Quick Links

Re: Create on insert a unique random number

Lists:	pgsql-sql

From:	Steve Midgley <public(at)misuse(dot)org>
To:	lance(at)uiuc(dot)edu,pgsql-sql(at)postgresql(dot)org
Subject:	Re: Create on insert a unique random number
Date:	2008-03-18 19:23:35
Message-ID:	[email protected]
Views:	Whole Thread \| Raw Message \| Download mbox \| Resend email
Lists:	pgsql-sql

At 11:58 AM 3/18/2008, pgsql-sql-owner(at)postgresql(dot)org wrote:
>Date: Tue, 18 Mar 2008 13:40:42 -0500
>From: "Campbell, Lance" <lance(at)uiuc(dot)edu>
>To: "Vivek Khera" <vivek(at)khera(dot)org>,
> <pgsql-sql(at)postgresql(dot)org>
>Subject: Re: Create on insert a unique random number
>Message-ID:
><B10E6810AC2A2F4EA7550D072CDE8760CDDC34(at)SAB-FENWICK(dot)sab(dot)uiuc(dot)edu>
>
>Thanks for all of your input. It appears that the best way to do this
>is to create a default random number in the primary id field in the
>table definition and then return that value after insert. If an
>exception occurs because of duplicates I will simple perform the same
>insert statement again. I doubt there would be many duplicate hits if
>I
>use a really large number.
>[snip]
>I built a web application called the Form Builder. It allows
>individuals to create web forms. After a user is done building their
>web form the tool provides a URL for the user to access the form.
>Obviously the URL has the random ID of the form in it. Most of the
>forms created with this tool can be accessed and filled out by the
>general public.
[snip]

Hi Lance,

I think I "get you" as a fellow web systems (aka middleware) guy. My
opinion is that the use of a "sparse index" is totally reasonable for
the purpose you describe. But I would argue that you could take it a
little further in implementation that might keep your db design sane
while still giving you the sparse index function on the front-end.
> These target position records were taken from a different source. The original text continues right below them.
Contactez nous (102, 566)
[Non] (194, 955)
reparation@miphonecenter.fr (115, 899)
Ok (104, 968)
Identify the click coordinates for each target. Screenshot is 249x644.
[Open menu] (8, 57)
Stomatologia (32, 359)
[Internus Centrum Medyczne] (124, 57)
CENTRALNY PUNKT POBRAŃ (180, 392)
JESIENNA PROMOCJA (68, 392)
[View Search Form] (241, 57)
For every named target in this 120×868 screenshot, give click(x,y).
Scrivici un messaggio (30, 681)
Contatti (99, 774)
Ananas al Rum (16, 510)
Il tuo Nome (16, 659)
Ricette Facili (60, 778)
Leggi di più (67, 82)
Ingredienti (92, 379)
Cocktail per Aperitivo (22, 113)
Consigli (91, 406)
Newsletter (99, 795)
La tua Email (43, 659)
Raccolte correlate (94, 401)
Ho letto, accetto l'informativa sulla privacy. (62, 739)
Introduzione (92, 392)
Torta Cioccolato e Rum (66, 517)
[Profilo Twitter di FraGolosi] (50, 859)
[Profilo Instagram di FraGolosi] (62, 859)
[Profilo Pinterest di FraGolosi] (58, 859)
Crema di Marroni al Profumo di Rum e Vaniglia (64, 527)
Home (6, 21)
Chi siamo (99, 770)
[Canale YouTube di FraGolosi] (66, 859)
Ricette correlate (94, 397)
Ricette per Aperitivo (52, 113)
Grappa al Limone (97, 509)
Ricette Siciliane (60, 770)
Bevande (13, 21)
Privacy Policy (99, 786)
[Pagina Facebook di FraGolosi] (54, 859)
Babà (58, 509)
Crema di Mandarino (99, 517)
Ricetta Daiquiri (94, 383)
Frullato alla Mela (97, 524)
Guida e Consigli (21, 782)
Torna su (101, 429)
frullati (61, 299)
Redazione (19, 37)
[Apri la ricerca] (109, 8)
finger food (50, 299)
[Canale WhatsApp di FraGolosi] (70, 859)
1) Create a second field (as someone recommend on this list) that is an
MD5 of your primary key. Use that as your "accessor" index from the web
application. But keep the primary key as an integer serial, so that it
works as expected, and you can build relations normally. I think in the
end you'll be happier with this method than messing around with a
custom primary key system.. You can build a trigger that generates the
MD5 hash every time a record is created (or you can do it in your ORM
layer in the web app).

2) Also, (but OT) put a monitor on your weblogs to look for "404"
errors ("page not found" for the sql-only people here). This will
supplement your sparse index by detecting people who are scanning your
sparse index space and generating lots of "misses."

Hope that helps,

Steve

From:	"D'Arcy J(dot)M(dot) Cain" <darcy(at)druid(dot)net>
To:	Steve Midgley <public(at)misuse(dot)org>
Cc:	lance(at)uiuc(dot)edu, pgsql-sql(at)postgresql(dot)org
Subject:	Re: Create on insert a unique random number
Date:	2008-03-18 19:36:13
Message-ID:	[email protected]
Views:	Whole Thread \| Raw Message \| Download mbox \| Resend email
Lists:	pgsql-sql

On Tue, 18 Mar 2008 12:23:35 -0700
Steve Midgley <public(at)misuse(dot)org> wrote:
> 1) Create a second field (as someone recommend on this list) that is an
> MD5 of your primary key. Use that as your "accessor" index from the web

I strongly disagree for three reasons. First, if you are going to
generate a key then don't store it. Just generate it every time.
Second, don't generate it based on a known field. You may think that
it is secure but what if you private key is compromised? Do you then
change everyone's security code? Third, what if one person's
code is compromised? If it is based on a calculation then you
can't change that one person's security code.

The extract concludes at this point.